Emerge quindi un quadro complessivo caratterizzato da una sostanziale e tendenziale “irresponsabilità”, che viene meno solamente nella (remota) eventualità che lo sport sia solo mera occasione per arrecare danni – ossia che gli stessi vengano dolosamente o, appunto, con colpa grave, cagionati.
In conclusione, nel caso in commento risultava pacifica l’operatività della causa di giustificazione del consenso presunto, o tacito, a sottoporsi al rischio di subire un evento lesivo da parte della “vittima”, soprattutto avuto riguardo alla natura dilettantistica dell’attività, ove non è infrequente, proprio per la mancanza di capacità tecniche dei partecipanti nonché di idonee infrastrutture sportive, il verificarsi di infortuni.

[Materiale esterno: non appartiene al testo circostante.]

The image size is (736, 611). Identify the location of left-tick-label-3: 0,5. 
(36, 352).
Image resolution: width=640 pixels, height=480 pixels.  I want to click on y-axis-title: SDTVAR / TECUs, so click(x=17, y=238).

E così le gravi conseguenze derivate al giovane atleta per effetto dello scontro piede/torace con l’avversario, risultavano chiaramente scriminate; tali danni, senz’altro conseguenza immediata e diretta dello scontro con l’altro calciatore, rientranti nell’alea normale del “rischio consentito”, non cagionati né con dolo né con colpa grave, non furono in alcuna misura ascrivibili a quest’ultimo.